Court Opinion

ID: 8650149
Source: CourtListenerOpinion
Date Created: 2022-11-24 20:24:32.171003+00
Date Added: 2024-06-11T16:56:29.746627
License: Public Domain

SULLIVAN, Chief Judge
(concurring in the result):
The lead opinion’s exposition of the doctrine of constructive force and its absorption of the doctrine of implied lack of consent is troublesome. I cannot join it.
Judge Cox, writing recently for this Court in United States v. Palmer, 33 MJ 7, 9 (CMA 1991), more precisely defined this doctrine as follows.
In the law of rape, various types of conduct are universally recognized as sufficient to constitute force. The most obvious type is that brute force which is used to overcome or prevent the victim’s active resistance. Physical contact, however, is not the only way force can be established. Where intimidation or threats of death or physical injury make resistance futile, it is said that “constructive force” has been applied, satisfying this element. See United States v. Bradley, 28 MJ 197 (CMA 1989). Closely related to these is the situation in which the victim is incapable of consenting because she is asleep, unconscious, or lacks mental capacity to consent. In such circumstances, the force component is established by the penetration alone. See generally B. Morosco, The Prosecution and Defense of Sex Crimes § 1.02[2] (1990); R. Perkins and R. Boyce, Criminal Law, Ch.2, § 5D at 209-14(1982); 3 Wharton’s Criminal Law §§ 287-89 (C. Tortia 14th ed. 1980).
Military law conforms with these principles. Para. 45c(l)(b), Part IV, Manual for Courts-Martial, United States, 1984, set out in n.3 of this opinion. See also United States v. Williamson, 24 MJ 32 (CMA 1987); United States v. Hicks, 24 MJ 3 (CMA), cert. denied, 484 U.S. 827, 108 S.Ct. 95, 98 L.Ed.2d 55 (1987).
(Emphasis added.) However, I agree with the lead opinion that sufficient evidence was admitted in this case to meet the force element of Article 120, Uniform Code of Military Justice, 10 USC § 920. See United States v. Bradley, supra at 200.

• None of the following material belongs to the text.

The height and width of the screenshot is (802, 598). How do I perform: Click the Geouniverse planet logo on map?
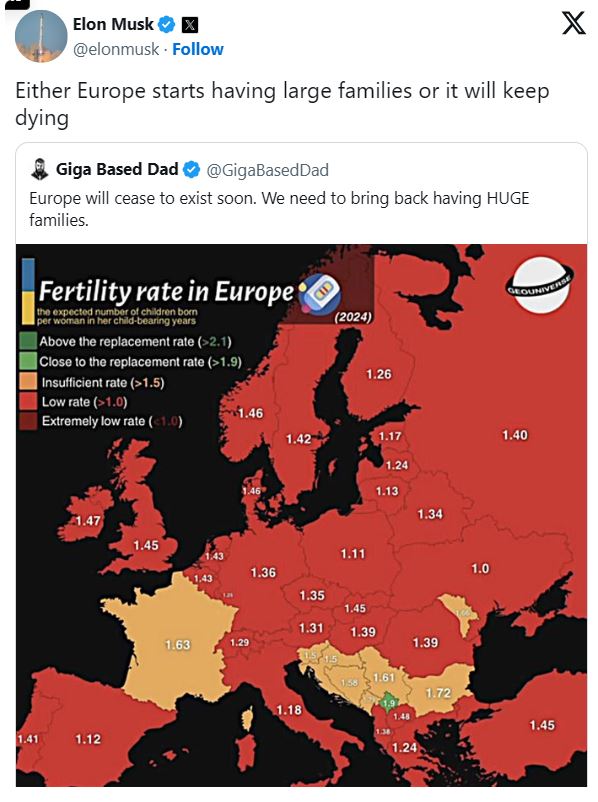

As for the related issue of lack of consent (id. at 201), I also am satisfied that sufficient evidence was admitted on this point. In this regard, I note that the victim testified that she did not consent to sexual intercourse with him, that she stiffened her body, and did not return his kiss. In view of other evidence in this case noted earlier, I would affirm.